The 2nd Division (the Opposition Division) would comprise 80 appointed by the Leader of Her Majesty’s Loyal Opposition. These could be newly created peers or existing peers. In either case, the appointment would only last the length of the parliament, although the peerage would of course last for life.
These two divisions would allow the Prime Minster and Leader of the Opposition to retain prominent defeated Parliamentarians such as Esther McVey and Ed Balls in active circulation.
The 3rd Division (the Cross-bench Life Division) would comprise 80 peers who had been created such under the Life Peerages Act of 1958. These peers would be Cross-bench Life Peers which would be statutorily defined as not being a member of a political party and they would be elected by their fellow Cross-bench Life Peers in a manner similar to the elections for the Hereditary Peers at this present time.
The 4th Division (the Cross-bench Hereditary Division) would comprise 80 Hereditary Peers. These peers would be Cross-bench Hereditary Peers which would again be statutorily defined as not being a member of a political party and they would be elected by their fellow Cross-bench Hereditary Peers in a manner similar to the elections for the Hereditary Peers at this present time.
The 5th Division (the Aligned Life Division) would comprise 80 peers who had been created such under the Life Peerages Act of 1958. These peers would be politically aligned which would be statutorily defined as being a member of a political party. The political alignment of the 80 places would be pre-determined however based on the share of the popular vote for the parties at the general election. It would work thus:
Suppose the percentage of the popular vote following a general election was as follows:
Liberal Democrat: 10%
This would mean that of the 80 total, 32 would be Conservative Party members, 24 would be Labour Party members, 8 would be Liberal Democrat Party members, 8 would be Green Party members and 8 would be UKIP members. NB: The statutory definition of being a member of a political party would mean that a candidate peer would only have to be a member of that party.

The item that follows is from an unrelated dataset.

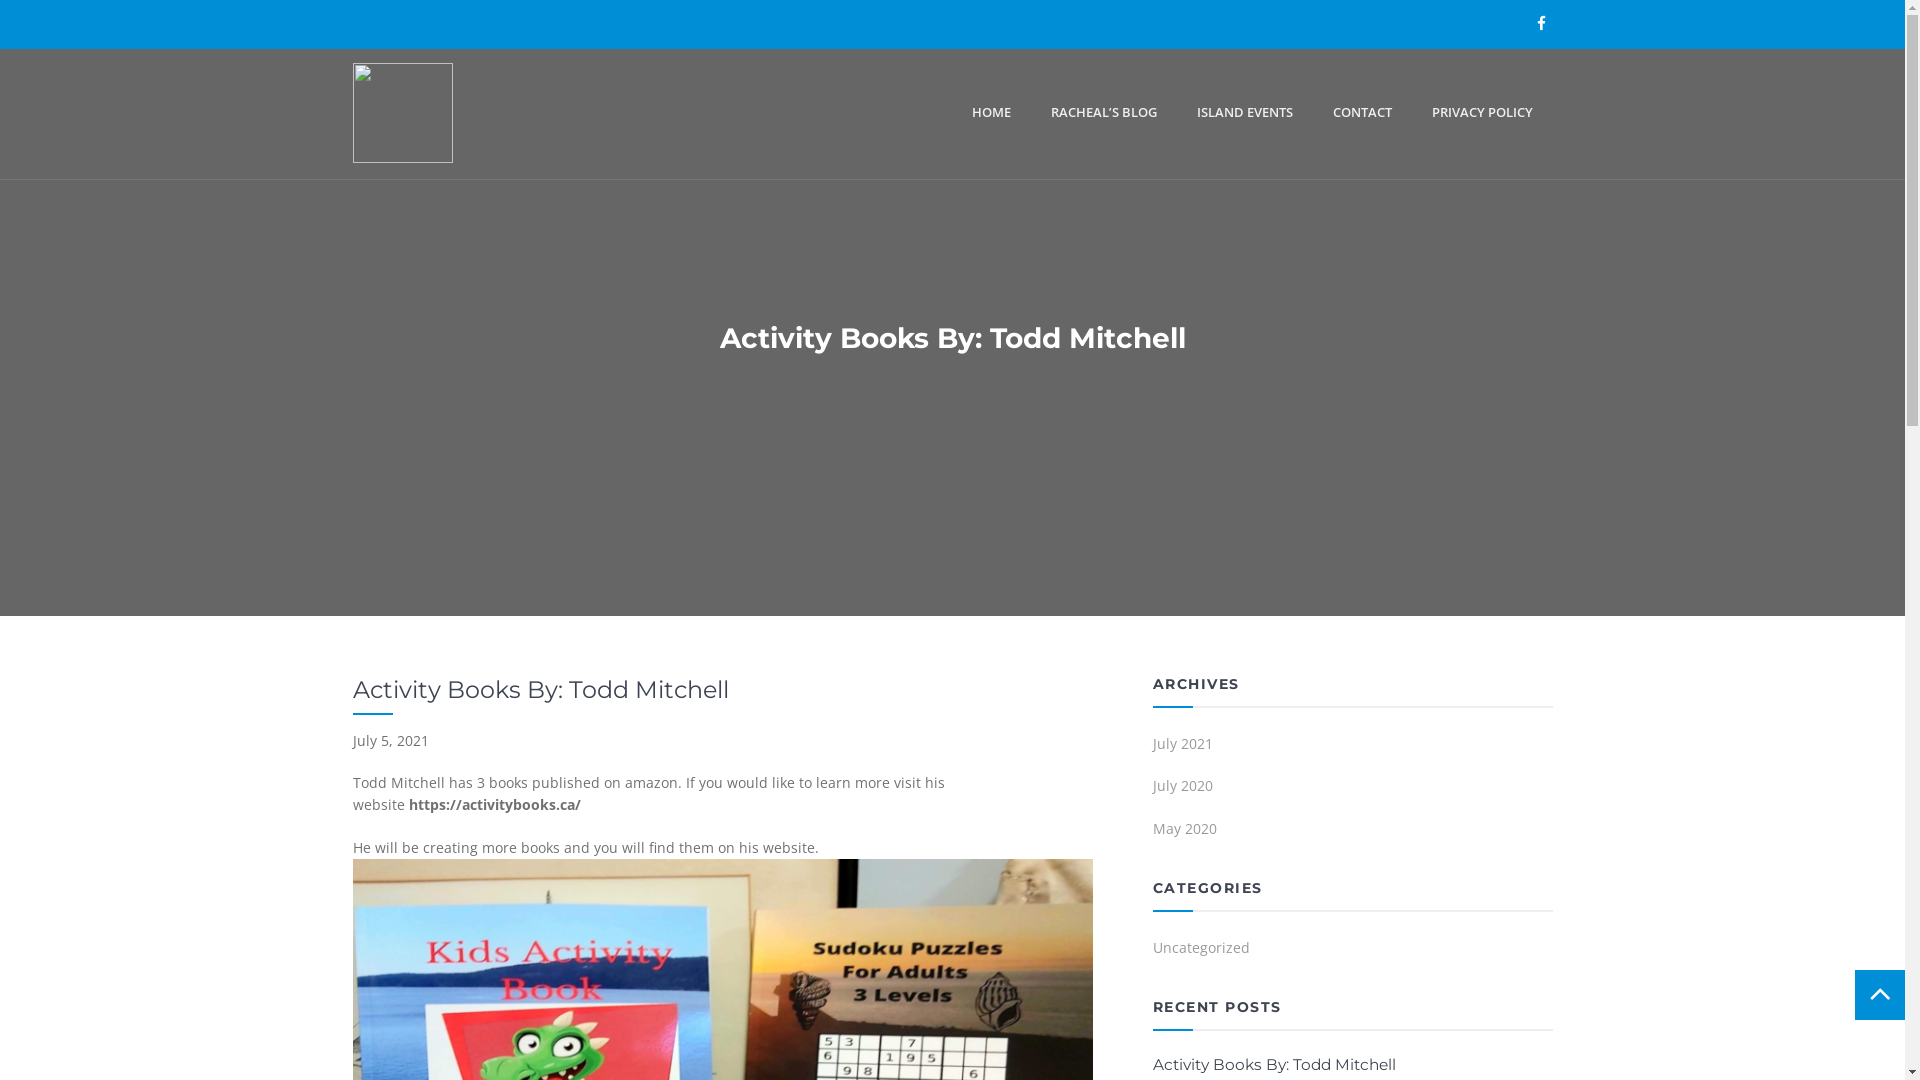 The height and width of the screenshot is (1080, 1920). Describe the element at coordinates (1274, 1064) in the screenshot. I see `Activity Books By: Todd Mitchell` at that location. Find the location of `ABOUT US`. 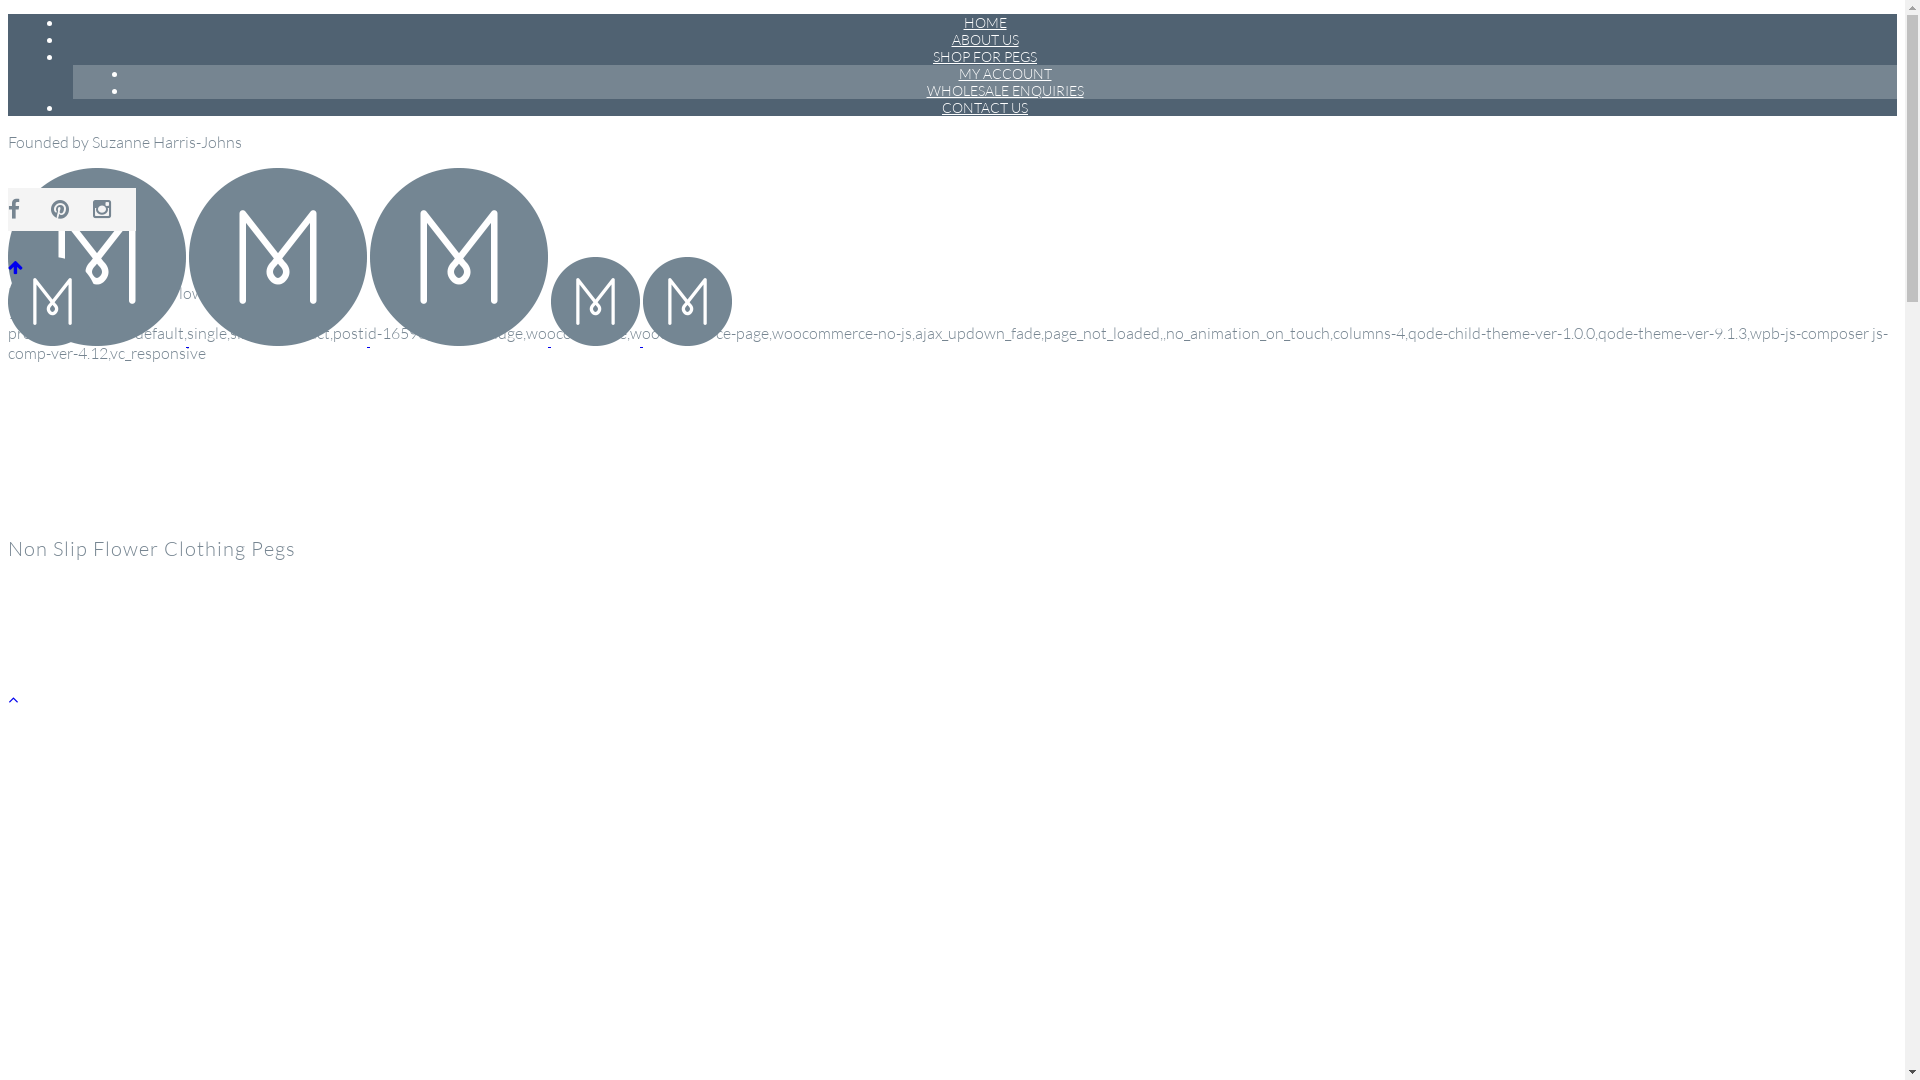

ABOUT US is located at coordinates (984, 40).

Finally, the 6th Division (the Aligned Hereditary Division) would comprise 80 Hereditary Peers. These peers would be politically aligned and elected (using the same share of the popular vote) in the same way as the “Lifers” in the 5th Division.
In addition (as at present) there would be two more Hereditary Peers, the Earl Marshall and the Lord Chamberlain who would be ex-offico members due to their duties in the Lords.
Last by by no means least we would have the Bishops, known as the Lords Spiritual of the United Kingdom. Also called Spiritual Peers, these are the 26 bishops of the established Church of England who serve in the House of Lords along with the Lords Temporal above.
This would mean that the total number of peers comprising the House of Lords would be 508 (480 + 26 + 2).
This is a reasonable and sensible number.
The British Gazette would suggest that this is a reasonable and sensible reform as it makes the Lords a manageable size and it would mean that 160 members (the 5th and 6th divisions) would be made up of peers indirectly based upon the share of the popular vote. In addition, the presence of 160 cross-bench peers from the 3rd and 4th divisions would bring an important political independence to the chamber.
This means that the 160 political appointees of the 1st and 2nd divisions would be have to contend with a equal number of “non-aligned” as well as 160 members elected in proportion to the popular vote.
We recognise that by increasing the number of hereditary peers to 160 will be seen as a retrograde step we would point out that hereditary peers are able to bring an important quality to the chamber: that is that they can often be not from the political class. In the light of the present travails of the Labour Party, we think that this is needed more than ever.